Security Advisor
Google Issues Warning on Rogue Chinese Digital TLS Certs
The company has warned that the bogus Internet certs could be used in man-in-the-middle attacks.
On Friday Google spotted unauthorized digital certificates for many of its domains that had been issued from Egypt. While Google did not see any misuse of the impersonated encryption certs, the company said the possibility was real for attackers to use them to intercept and monitor online traffic, according to a blog post on Monday.
According to the company, the bogus certificates, which are trusted by all major browsers and OSes, were issued by an Egypt-based intermediate cert authority named MCS Holdings, which operates under the China Internet Network Information Center (CNNIC) -- a trusted nonprofit security certificate verification organization. CNNIC is also responsible for all Internet issues and is an extension of the Ministry of Information Industry for the Chinese government.

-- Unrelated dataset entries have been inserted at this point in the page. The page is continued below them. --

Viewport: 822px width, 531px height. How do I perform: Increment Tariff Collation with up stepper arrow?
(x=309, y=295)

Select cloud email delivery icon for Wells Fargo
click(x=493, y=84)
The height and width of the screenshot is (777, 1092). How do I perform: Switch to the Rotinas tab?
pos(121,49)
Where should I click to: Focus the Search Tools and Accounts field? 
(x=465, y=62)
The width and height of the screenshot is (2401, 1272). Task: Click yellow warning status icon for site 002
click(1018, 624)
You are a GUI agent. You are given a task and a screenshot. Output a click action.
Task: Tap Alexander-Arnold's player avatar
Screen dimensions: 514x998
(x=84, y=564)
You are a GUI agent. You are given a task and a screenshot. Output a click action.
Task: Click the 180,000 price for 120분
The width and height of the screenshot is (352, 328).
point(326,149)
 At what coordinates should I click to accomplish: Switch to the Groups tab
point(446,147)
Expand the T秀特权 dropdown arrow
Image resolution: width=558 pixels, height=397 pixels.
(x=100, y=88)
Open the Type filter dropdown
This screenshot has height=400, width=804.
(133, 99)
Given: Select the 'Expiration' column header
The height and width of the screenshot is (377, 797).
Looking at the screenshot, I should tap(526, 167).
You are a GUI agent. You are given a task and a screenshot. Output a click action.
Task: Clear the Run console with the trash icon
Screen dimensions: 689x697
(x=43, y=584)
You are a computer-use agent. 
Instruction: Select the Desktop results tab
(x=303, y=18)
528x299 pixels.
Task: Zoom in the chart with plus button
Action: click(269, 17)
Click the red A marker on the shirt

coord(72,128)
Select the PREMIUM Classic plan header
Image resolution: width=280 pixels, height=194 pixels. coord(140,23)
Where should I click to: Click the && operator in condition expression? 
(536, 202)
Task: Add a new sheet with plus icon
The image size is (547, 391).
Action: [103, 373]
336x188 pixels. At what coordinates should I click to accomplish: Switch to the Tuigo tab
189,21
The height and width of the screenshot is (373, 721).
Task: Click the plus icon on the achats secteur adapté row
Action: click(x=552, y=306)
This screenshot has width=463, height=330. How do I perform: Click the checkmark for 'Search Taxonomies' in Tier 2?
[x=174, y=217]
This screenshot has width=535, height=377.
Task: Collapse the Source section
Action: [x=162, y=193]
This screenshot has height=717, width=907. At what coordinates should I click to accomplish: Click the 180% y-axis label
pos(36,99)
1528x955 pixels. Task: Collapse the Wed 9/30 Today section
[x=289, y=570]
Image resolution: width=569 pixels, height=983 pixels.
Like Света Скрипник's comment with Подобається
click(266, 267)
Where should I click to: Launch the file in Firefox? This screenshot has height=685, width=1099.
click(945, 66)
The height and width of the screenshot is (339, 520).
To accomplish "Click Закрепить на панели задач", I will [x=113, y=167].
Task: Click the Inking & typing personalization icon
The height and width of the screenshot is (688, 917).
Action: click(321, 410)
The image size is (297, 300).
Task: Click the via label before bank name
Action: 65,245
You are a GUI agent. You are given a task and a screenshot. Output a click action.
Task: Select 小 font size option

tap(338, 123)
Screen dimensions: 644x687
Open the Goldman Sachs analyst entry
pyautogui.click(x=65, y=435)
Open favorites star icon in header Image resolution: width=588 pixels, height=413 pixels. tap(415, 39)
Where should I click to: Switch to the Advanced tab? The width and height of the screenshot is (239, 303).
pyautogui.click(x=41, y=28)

When Google contacted CNNIC about the bad certs, the company said that MCS only issued certificates for domains registered by the Chinese Internet center. However, researchers at Google did not find this to be the case.
"However, rather than keep the private key in a suitable HSM, MCS installed it in a man-in-the-middle proxy," wrote Adam Langley, security engineer for Google. "These devices intercept secure connections by masquerading as the intended destination and are sometimes used by companies to intercept their employees' secure traffic for monitoring or legal reasons. The employees' computers normally have to be configured to trust a proxy for it to be able to do this. However, in this case, the presumed proxy was given the full authority of a public CA [certificate authority], which is a serious breach of the CA system."
Along with alerting other tech vendors, including Microsoft and Apple, to the potentially dangerous certs, Google said that its Chrome Web browser running on any other platform would have automatically rejected the certificates thanks to the browser's built-in public key pinning security feature.
Mozilla also issued a statement saying that the next version of its Firefox browser (Firefox 37) will automatically revoke the certs issued by CNNIC and may conduct a security audit to confirm that "the CA updated their procedures, and using name constraints to constrain the CA's hierarchy to certain domains."
Microsoft has yet to comment on any actions it may be planning to take to block the rogue certs in Internet Explorer or Windows. According to the company's modern.IE developer site, a similar public key pinning feature found in Chrome is currently being considered for future versions of Internet Explorer.